3 most important things to keep in mind when designing your posts

  • Hierarchy | Things like text size, boldness, and color give headers and content more priority, letting your audience know what’s most important on the page. It also plays a huge part in your articles scan-ability (see below).
  • Consistency | All of your blog posts and your website should look and feel the same. This includes using the same fonts, colors, button styles, layouts, design elements, and branding. It may seem tempting to add some “interest” by switching things up every now and again with a new font or color, but all you’re going to do is confuse your reader. Stick with your current visual branding.
  • Scan-ability | Most importantly, information needs to be scannable so that your audience can find exactly what their looking for right off the bat—they’ll leave—leading to a high bounce rate on your site. This is where headers and sub-headers become essential. If your reader cant’ find what their looking for in their first scroll through they’re gone.

Blog post essentials

These are the pieces that complete your blog post (outside of the content).

  • Clear Title | It needs to be at the top and needs to be the dominant text in your hierarchy. No one should be wondering what the title of the blog posts is.
  • Pin It | This is one of the best things you can do for yourself as a blogger—make your posts Pin-able. Not only will your audience be able to save the article for later if they like it, but it also helps get it out there in the Pinterest Universe where others can find it too. It’s a two for one! You can do this by adding a Pin It button with your other social share buttons, but also by include buttons on your images that allow people to pin those too. There are a number of plugins and such that will integrate this into your site for you.
  • Share | Pinterest isn’t the only way people will want to share your content. Make sure to include share buttons for all the different platforms, as well as one that allows them to email the content to friends/others who would want to read the content.

 

Designer Tip: Include all of your social share buttons at the top of the page with the title, where they will be super easy to find.

 

  • Header Image | I guess you could say this isn’t necessarily essential, but header images add interest and give your audience an idea of what your post is about, so I personally think it’s worth including.
  • CTA (Call To Action) | Unfortunately, audiences can’t read our minds, so you have to literally tell them what you want them to do next. This is where you have a chance to really make some conversions by suggesting that they subscribe or letting them know what products/services you offer that could fill the need they have related to the content you shared. Some important things to note with your CTA:
      • If you are asking your readers to subscribe, include a subscription form right in the graphic, making it as easy as possible for them to do so.
      • If you’re sharing your products or services, add a button to the graphic that takes them directly to the related destination (product page, shop, services page, etc.).
      • Include the audience benefit in the graphic. Tell them exactly why they want to follow the call to action. Just asking them to do it isn’t quite going to cut it.
  • Side bar | These are pretty standard for blogs and you’ll notice the content in them varies. At a minimum, include your blog categories and related posts for easy navigation. If someone likes your posts, you want to make it easy for them to find more. Keeping them on your site longer increases your chances of conversion.
  • Subscribe | If you aren’t already including a subscription form in your CTA, it’s still a good idea to include one somewhere else on the page for easy access. I like to put one in the footer of my website so that it’s accessible from any page, including my blog posts, but you can also stick one in the side bar too. Don’t miss out on an opportunity to convert a reader into a subscriber.

Break up your content

You could have to the most interesting and helpful content on the internet, but the sad truth is, if it looks overwhelming or boring on the page no one’s going to read it. This is where graphic design comes in handy.
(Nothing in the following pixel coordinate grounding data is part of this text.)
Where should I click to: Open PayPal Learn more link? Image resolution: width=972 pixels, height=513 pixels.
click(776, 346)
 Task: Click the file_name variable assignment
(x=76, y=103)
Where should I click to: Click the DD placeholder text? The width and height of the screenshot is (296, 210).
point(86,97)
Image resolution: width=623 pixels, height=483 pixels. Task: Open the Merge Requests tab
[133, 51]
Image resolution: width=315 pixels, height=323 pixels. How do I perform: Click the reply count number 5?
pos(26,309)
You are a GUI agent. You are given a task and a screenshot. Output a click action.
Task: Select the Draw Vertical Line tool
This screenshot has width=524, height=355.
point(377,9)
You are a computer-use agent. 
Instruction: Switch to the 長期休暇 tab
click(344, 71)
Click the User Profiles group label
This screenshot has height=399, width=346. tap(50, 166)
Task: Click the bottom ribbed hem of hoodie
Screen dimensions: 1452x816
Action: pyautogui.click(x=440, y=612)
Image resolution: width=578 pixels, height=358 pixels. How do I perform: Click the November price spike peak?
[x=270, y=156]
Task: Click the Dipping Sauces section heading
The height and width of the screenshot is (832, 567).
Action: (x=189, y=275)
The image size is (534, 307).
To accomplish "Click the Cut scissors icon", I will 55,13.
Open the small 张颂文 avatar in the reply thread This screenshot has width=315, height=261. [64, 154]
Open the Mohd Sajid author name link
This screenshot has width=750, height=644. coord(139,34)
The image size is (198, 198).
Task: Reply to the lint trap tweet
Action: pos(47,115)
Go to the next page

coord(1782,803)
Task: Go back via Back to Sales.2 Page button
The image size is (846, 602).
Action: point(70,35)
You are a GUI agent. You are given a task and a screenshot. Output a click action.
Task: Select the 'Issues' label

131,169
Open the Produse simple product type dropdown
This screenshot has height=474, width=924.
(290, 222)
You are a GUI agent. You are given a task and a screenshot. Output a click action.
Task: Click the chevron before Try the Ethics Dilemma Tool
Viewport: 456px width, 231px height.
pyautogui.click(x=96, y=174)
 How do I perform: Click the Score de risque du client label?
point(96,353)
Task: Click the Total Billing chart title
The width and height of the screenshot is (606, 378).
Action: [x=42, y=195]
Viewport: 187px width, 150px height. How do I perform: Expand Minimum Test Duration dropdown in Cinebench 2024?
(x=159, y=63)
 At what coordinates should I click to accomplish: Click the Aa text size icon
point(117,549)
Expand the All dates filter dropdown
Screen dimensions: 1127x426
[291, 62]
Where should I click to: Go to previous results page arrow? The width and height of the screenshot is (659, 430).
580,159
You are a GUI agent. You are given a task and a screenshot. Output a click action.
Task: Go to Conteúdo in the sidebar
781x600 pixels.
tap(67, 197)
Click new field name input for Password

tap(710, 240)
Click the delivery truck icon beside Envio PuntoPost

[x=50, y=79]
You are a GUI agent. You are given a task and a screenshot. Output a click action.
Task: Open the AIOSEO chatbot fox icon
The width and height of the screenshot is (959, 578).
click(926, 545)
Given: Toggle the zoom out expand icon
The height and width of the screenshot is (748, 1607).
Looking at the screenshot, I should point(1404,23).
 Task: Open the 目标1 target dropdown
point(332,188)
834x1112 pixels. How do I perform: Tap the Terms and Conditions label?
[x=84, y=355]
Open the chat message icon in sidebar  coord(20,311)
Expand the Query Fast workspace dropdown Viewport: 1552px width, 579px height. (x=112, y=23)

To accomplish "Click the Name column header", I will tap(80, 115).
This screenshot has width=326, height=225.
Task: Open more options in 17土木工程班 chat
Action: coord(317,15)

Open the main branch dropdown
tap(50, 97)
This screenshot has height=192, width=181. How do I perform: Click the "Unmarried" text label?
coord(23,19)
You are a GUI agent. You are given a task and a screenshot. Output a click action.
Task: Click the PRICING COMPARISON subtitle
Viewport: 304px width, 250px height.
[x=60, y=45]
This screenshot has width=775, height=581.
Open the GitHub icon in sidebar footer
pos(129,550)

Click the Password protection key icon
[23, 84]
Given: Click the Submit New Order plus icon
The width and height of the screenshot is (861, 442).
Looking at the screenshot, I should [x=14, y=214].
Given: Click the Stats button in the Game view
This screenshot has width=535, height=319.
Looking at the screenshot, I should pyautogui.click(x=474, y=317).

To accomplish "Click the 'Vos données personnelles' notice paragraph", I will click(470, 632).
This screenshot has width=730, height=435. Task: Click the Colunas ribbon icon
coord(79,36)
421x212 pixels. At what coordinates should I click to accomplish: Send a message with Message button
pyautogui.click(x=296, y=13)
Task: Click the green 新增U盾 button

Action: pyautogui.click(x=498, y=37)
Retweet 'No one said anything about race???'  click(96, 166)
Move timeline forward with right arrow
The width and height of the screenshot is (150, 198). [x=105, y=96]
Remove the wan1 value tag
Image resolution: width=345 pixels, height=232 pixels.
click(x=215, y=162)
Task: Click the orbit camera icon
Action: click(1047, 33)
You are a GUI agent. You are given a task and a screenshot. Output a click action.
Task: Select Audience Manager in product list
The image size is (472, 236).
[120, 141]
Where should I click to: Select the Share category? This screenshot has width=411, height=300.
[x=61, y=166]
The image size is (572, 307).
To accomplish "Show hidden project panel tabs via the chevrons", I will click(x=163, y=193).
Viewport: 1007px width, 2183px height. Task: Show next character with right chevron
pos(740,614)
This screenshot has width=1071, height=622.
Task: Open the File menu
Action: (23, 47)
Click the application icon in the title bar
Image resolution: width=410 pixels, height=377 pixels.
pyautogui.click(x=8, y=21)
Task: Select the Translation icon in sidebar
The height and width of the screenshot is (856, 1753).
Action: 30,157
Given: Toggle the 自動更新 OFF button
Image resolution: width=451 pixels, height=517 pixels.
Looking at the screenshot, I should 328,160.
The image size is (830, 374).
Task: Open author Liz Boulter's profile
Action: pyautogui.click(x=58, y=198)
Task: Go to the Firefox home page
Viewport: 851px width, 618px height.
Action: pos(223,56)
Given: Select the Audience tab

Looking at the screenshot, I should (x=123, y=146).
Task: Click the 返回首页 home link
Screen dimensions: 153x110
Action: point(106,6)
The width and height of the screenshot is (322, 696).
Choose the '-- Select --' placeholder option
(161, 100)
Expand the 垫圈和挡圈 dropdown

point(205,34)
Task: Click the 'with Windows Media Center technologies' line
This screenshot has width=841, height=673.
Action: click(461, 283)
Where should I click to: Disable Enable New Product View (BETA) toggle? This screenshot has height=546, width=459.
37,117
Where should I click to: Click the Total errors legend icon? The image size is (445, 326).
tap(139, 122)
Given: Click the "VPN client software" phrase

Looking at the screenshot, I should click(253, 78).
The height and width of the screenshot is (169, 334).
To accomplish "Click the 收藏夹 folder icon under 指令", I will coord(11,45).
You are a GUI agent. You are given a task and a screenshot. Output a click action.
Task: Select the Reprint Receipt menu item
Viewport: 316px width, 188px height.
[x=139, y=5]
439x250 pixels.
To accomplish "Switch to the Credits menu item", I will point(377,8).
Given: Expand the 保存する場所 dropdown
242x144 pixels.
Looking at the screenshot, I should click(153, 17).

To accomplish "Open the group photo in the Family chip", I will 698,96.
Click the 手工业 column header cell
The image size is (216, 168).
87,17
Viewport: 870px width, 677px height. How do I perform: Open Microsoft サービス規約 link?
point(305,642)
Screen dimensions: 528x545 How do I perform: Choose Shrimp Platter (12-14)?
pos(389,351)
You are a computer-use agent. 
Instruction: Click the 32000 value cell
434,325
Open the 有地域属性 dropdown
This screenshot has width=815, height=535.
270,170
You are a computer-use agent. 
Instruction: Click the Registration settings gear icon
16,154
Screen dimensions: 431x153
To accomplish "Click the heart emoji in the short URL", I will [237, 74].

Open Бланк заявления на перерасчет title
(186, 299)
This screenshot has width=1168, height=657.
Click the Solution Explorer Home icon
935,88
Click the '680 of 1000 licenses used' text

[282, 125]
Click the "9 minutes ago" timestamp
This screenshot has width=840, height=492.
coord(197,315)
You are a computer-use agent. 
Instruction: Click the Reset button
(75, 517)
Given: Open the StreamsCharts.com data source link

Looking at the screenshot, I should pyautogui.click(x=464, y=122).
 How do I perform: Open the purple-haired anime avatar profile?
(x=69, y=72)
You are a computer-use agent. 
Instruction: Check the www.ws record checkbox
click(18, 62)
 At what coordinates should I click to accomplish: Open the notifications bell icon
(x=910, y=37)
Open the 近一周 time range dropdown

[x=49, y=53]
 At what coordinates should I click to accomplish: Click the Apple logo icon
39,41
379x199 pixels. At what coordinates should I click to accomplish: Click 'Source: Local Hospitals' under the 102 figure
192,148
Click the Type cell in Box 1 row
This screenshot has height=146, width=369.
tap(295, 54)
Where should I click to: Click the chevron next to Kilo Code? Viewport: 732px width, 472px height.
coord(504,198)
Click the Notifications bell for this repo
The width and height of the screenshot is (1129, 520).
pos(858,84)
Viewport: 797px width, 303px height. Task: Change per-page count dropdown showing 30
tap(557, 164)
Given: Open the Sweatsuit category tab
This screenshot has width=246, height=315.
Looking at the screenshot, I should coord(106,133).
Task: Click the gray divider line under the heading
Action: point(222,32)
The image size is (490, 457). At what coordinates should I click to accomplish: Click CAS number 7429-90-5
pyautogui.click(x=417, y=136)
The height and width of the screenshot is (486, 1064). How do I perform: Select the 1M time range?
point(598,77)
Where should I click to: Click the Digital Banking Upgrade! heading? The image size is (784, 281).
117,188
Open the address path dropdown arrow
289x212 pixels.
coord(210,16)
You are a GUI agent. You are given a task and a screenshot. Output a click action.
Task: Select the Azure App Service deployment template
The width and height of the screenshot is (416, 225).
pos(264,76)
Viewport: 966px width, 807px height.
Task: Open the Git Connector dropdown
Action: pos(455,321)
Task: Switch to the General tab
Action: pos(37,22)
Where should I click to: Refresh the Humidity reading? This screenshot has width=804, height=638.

  • Headers | These should be bold and easy to locate, making it easy to scan the article so the reader can find exactly what they’re looking for. On that same note though, they shouldn’t be bigger than your title—remember hierarchy.
  • Sub-headers | If there is a lot of content in your headers (more than a paragraph or two) don’t hesitate to break up the content with sub-headers
  • Images | Images are another great way to break up dense content and if your content is educational they can be useful in explaining your key points.
  • Pull quotes | Let your readers know what information is most important for them to know and add visual interest to your page at the same time.
  • Lists | I LOVE lists (don’t know if you notices..). Bullet point, checklists, numerical, all of them! They make information easy to scan and quick to digest. I highly recommend incorporating them into your content where you can, your readers will like them too.
  • Related Articles | I personally like to add a simple row of text that is highlighted in orange (one of my brand colors) so that it is obliviously separate from the surrounding content but doesn’t disrupt it either.
  • Infographics | Everyone loves an infographic! They’re an interesting and easy to digest way to share info, especially the kind that may have otherwise been kind of boring. If you have the design skills or have a little extra money to hire a graphic designer, I highly recommend using infographics whenever you can. They also make great graphics for sharing on Pinterest and Instagram.
Example 7 of a well designed blog post with annotations

Ways to let your reader know what content is important

  • Bold words and phrases
  • Italic words and phrase
  • Using different colors to highlight words, phrases, or sections
  • Underline words and phrases
  • Color blocks behind sections of content
  • Outlined box around content
  • Vertical or horizontal lines

Designer tip: Clickable elements, like links in your text, need to look clickable—they shouldn’t just look like more text. People need to know that they’re meant to click them to go to the next destination. I find it really helpful to use color and hover effects to differentiate these elements. It’s also important to double check all these links to make sure they actually go to the places they’re supposed to. It never fails, no matter how careful you are, there always seems to be one dead-link or misleading link that gets through.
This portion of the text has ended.